Hi Struan, I related to so many things! Like all of them, but especially the going to bed thing. It has been a lifelong challenge for me.
Ive been fighting thru a burnout too, I think the autumn brings it on. Last year I had one but didn't know what it was. I'm so glad I found out ! And I really appreciate you and all who share because that massively helped me
We just set the clocks back 1 hour and I'm rearranging the furniture ! Seems to help change your perspective when you change your surroundings! Does everyone still have Daylight Savings Time? It's weird, but I kinda like the predictability of that change!!
I really liked this video Im going watch it again🙂
Thanks for watching! Yeah, I've always struggled with going to bed/ going to sleep. I can't work out whether it's an autistic inertia thing (difficulty changing states) or an ADHD motor thing (always more to do, difficulty switching off). I think I maybe need to stop worrying so much about cause and just trying to work out a way to aid the transition and then feel relaxed enough to WANT to go to sleep. The effect of feeling exhausted after not enough sleep doesn't seem to be enough even though every time I have an early start without enough sleep I think: "never again..." Never sticks though.
Welcome back, Struan, and hearing your personal story is very interesting and helpful to me, thanks so very much!! I can relate to a lot, like the categorizing, living in my own little world and social difficulties. My playtime was more ADHD while my autism made for being a great student, but school also was a place that was safer to me than home was, as that was a rather traumatizing context. As such, the double E feels very familiar, and still struggling with that; not a lot of (psychological) health professionals REALLY understand the cost of masking for 40+ years... I love listening to you, so a big thank you once more 🙏❣️
Thank you. Yeah, it's very disheartening how little grasp of masking and burnout there is out there, even amongst so-called professionals. Hopefully that will change and this kind of conversation just becomes completely normalised rather than a niche audience who get it because they've unfortunately been through it. We'll get there, I have faith!
It all resonates.
In a way I'm envious of your memory. For me its like a huge valley filled with the thickest fog. Maybe its a good thing? I know that it can be a PTSD coping mechanism but I'm unsure its because of PTSD lol.

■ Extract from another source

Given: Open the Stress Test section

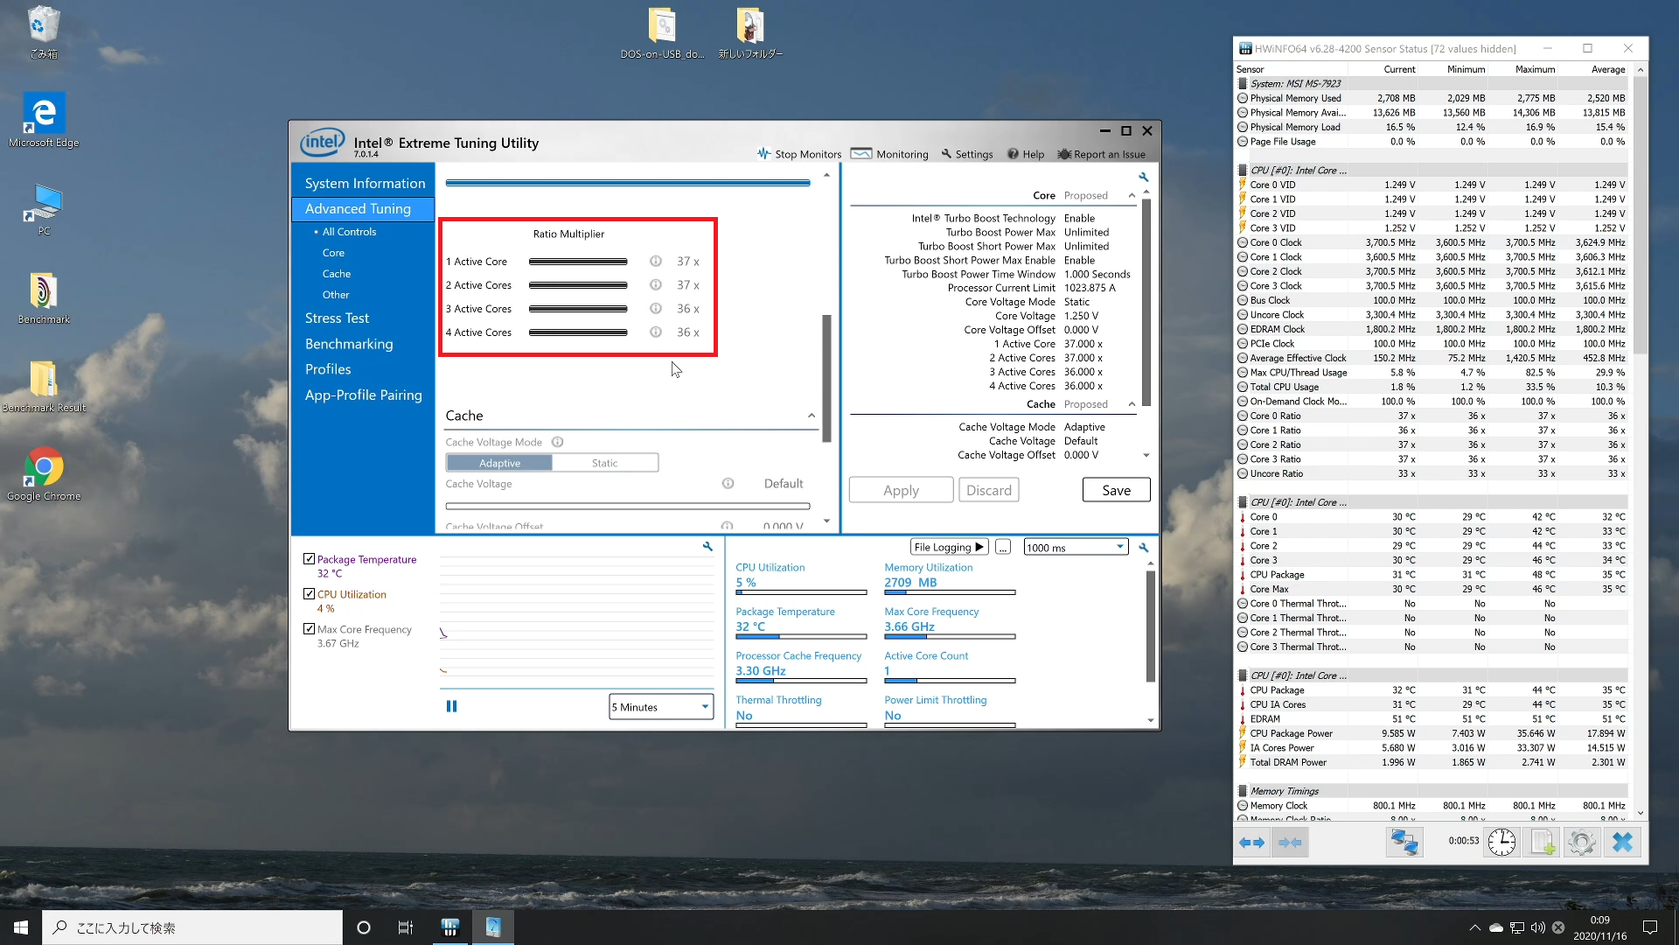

I was like that with my past, then a few years ago (pre diagnosis but at a time when I was determined to work out what was going on with me), I went on a mission of going through my parents old photo albums, asking questions of friends and relatives, and mapping out a year by year 'history of me' to try to spot patterns or look for events and finally work out what was going on with me and why I was struggling. I would have struggled to do all this recapping before that self-detective work.
@@amineurodivergent Ahh I see, I'll add that to my list of in depth things I want to do but will most likely not get to lol.
Talking about how being excessively focused on a task isn't good for you... in a video that you're shooting while ill. I guess that's on-brand. :-)
Don't, don't, don't, don't stop the beat / I c-can't, can't, c-can't control the feet ...
I'm sorry. You're cool, but my misophonia is making this difficult.